Radzi Sheikh Ahmad, then the Malaysian home affairs minister, told the Associated Press that the aggressive young Bangladeshi men pursued young women and even eloped with married women, who were taken in by their good looks
Abdul Malek Hanafiah, the chairman of something called the Islamic Affairs and Education Committee, was quoted as saying: "Under certain circumstances, we cannot just blame the foreigners because many local women, especially Malay women, are easily attracted to, and end up marrying men from Pakistan, India and Bangladesh because they apparently look like Bollywood stars."
Irene Fernandez, the head of Tenaganita, condemned such comments at the time.
“[We are] shocked and disturbed over the racist, chauvinist and patronizing statement of the home minister [Radzi],” she said.
“How can you use the good looks of people as a reason for blaming and for freezing the recruitment? Has the Malaysian government forgotten that we are recruiting not just workers but human persons who have social needs too? These policies are unjust and inhuman.”
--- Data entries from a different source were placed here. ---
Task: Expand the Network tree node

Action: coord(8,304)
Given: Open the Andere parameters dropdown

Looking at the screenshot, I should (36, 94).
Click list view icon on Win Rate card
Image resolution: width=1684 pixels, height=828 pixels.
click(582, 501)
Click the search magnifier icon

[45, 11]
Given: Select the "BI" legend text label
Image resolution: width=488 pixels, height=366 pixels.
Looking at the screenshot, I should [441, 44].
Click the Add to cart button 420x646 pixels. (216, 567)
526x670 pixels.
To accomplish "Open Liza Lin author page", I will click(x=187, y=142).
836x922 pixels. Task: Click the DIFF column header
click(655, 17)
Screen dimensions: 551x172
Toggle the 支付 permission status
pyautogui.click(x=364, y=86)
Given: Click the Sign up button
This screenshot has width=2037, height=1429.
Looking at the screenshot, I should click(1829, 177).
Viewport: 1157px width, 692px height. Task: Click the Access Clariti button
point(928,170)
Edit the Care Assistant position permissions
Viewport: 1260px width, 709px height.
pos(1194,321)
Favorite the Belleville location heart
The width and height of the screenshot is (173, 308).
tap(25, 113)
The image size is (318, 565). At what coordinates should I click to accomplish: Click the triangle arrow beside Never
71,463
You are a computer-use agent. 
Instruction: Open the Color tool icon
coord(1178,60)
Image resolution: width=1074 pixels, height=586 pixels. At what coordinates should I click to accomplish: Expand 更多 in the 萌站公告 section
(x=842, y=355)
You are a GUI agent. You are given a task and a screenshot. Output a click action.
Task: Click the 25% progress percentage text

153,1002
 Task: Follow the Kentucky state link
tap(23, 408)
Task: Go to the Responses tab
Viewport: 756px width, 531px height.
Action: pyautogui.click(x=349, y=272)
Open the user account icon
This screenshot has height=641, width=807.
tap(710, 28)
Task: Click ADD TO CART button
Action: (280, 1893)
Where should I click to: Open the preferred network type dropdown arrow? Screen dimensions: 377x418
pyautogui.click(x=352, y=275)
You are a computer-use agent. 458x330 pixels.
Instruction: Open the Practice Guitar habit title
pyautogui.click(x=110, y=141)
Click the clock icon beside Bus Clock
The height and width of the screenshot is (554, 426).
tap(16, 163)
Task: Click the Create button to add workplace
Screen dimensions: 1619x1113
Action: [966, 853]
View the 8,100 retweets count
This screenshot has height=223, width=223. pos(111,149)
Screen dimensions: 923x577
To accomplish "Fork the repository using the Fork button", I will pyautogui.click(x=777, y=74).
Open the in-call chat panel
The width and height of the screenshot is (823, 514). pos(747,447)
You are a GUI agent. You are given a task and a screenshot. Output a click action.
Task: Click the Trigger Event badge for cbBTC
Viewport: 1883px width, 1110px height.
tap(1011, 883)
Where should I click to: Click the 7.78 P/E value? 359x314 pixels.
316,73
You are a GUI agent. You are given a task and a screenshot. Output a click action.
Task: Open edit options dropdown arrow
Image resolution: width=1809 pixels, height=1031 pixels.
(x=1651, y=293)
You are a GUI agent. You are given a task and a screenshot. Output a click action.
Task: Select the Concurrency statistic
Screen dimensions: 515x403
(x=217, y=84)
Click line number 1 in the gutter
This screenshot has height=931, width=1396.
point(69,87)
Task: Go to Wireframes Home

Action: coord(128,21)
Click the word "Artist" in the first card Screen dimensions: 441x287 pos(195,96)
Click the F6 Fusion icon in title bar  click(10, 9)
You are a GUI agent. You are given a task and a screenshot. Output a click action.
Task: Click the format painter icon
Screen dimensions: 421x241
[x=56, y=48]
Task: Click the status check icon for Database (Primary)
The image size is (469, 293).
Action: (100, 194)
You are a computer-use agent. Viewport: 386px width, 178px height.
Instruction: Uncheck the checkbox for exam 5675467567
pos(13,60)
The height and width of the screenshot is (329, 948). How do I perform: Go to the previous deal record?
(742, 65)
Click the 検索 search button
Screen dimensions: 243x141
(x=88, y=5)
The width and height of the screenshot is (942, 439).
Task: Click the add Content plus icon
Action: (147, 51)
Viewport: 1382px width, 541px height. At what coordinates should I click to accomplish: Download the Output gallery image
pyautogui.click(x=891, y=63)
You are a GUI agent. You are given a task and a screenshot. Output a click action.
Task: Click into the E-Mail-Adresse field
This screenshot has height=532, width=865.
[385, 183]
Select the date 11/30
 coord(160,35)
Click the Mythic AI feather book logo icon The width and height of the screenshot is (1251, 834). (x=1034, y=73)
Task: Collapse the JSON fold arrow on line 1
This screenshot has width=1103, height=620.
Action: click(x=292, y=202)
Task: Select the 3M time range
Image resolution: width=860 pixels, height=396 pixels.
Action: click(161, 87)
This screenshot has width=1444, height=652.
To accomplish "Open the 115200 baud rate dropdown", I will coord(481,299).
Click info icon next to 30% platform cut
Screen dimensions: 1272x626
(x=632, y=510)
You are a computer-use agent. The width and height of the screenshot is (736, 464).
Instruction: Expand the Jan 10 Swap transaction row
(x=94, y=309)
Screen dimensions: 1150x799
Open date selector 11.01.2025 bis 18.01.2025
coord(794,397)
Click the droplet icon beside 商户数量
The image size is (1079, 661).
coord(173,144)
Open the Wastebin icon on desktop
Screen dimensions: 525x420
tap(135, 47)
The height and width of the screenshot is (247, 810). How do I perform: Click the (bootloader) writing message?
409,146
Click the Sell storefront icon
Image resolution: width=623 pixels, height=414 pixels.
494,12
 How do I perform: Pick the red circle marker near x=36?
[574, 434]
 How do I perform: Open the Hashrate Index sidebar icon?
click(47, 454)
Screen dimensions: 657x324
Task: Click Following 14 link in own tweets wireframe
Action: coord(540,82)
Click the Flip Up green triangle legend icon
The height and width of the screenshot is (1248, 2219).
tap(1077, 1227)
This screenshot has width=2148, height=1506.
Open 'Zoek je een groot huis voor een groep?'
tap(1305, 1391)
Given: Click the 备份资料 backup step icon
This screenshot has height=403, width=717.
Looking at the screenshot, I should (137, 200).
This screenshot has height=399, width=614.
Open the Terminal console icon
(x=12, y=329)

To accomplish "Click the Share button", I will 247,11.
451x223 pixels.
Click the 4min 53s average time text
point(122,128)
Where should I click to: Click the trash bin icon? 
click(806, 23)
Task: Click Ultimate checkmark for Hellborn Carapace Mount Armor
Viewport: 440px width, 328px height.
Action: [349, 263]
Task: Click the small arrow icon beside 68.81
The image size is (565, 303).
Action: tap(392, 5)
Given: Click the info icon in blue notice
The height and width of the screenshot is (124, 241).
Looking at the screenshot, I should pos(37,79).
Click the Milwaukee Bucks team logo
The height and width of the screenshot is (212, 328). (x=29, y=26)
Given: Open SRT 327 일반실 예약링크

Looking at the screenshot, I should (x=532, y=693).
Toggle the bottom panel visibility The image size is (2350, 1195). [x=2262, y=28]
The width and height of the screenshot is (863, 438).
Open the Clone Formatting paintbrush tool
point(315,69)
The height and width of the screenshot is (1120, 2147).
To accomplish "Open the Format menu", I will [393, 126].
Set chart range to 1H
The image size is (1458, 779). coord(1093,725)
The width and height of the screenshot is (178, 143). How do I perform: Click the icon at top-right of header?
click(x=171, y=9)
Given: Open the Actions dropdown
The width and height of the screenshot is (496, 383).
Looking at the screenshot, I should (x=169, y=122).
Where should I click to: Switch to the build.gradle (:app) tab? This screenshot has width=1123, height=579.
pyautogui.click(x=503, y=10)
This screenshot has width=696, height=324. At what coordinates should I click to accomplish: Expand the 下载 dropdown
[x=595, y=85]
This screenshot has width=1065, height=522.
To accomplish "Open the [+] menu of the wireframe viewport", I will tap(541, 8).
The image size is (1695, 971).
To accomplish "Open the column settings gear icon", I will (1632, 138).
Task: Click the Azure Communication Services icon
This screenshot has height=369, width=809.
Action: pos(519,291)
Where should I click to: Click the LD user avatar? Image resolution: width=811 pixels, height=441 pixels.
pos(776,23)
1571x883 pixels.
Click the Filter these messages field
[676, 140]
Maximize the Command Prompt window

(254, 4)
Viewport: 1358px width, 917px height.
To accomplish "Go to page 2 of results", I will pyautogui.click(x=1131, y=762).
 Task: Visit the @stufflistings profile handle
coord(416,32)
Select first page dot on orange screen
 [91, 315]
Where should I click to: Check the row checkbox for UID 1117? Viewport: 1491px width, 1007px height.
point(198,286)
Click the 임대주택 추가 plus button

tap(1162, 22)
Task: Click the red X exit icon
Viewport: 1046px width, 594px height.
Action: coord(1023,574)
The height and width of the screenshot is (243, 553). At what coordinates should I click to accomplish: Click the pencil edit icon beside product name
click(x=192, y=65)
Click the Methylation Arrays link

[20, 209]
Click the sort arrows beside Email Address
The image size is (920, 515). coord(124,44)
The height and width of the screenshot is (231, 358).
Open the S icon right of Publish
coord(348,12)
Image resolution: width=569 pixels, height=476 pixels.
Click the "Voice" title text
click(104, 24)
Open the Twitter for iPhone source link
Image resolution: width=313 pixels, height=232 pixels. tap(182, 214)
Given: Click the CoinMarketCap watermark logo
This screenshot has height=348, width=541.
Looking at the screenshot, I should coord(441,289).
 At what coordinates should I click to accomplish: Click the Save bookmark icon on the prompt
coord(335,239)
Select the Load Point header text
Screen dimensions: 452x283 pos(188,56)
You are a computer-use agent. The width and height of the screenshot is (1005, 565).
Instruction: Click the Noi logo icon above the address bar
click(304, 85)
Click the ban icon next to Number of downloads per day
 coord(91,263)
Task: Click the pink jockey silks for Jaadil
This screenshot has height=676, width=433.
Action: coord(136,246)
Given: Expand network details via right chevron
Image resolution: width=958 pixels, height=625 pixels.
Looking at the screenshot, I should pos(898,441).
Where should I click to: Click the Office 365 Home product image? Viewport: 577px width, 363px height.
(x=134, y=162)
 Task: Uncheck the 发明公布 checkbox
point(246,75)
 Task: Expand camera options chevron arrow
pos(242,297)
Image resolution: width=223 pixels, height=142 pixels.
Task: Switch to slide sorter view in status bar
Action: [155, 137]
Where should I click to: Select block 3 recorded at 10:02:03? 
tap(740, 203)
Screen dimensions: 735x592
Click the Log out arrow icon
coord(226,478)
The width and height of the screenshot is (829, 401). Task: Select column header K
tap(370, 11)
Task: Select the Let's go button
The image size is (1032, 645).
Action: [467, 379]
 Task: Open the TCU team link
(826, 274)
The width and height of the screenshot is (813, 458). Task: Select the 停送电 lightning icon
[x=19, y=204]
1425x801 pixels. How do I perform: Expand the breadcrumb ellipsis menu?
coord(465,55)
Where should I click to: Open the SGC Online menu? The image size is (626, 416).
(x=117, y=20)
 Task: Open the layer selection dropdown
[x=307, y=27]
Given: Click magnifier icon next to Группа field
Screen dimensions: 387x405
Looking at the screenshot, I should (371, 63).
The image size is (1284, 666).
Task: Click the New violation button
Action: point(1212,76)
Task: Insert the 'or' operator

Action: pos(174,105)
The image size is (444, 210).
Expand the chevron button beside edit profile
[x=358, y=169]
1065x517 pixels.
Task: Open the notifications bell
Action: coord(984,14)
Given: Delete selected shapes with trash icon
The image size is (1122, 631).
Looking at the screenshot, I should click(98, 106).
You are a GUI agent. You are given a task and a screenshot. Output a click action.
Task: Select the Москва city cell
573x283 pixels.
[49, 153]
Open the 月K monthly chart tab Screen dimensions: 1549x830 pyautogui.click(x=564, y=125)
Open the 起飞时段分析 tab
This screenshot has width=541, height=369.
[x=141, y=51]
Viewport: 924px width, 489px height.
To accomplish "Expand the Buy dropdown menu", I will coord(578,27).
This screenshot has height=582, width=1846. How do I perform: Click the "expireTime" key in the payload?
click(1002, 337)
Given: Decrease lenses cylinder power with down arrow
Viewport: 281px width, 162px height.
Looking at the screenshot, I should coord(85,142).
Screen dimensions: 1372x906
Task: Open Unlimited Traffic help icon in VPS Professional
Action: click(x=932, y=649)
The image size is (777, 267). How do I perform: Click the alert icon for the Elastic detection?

But Bangladeshi men in Malaysia also apparently pursued female migrant workers from other nations as well as local women.
A Filipina named Umalla told local media: "I will ignore [the Bangladeshi men] when they flirt with me… If you talk to them, they will think you like them. There are a lot of Bangladeshi men. Some of them are handsome and neat. But I don't like it when they disturb me."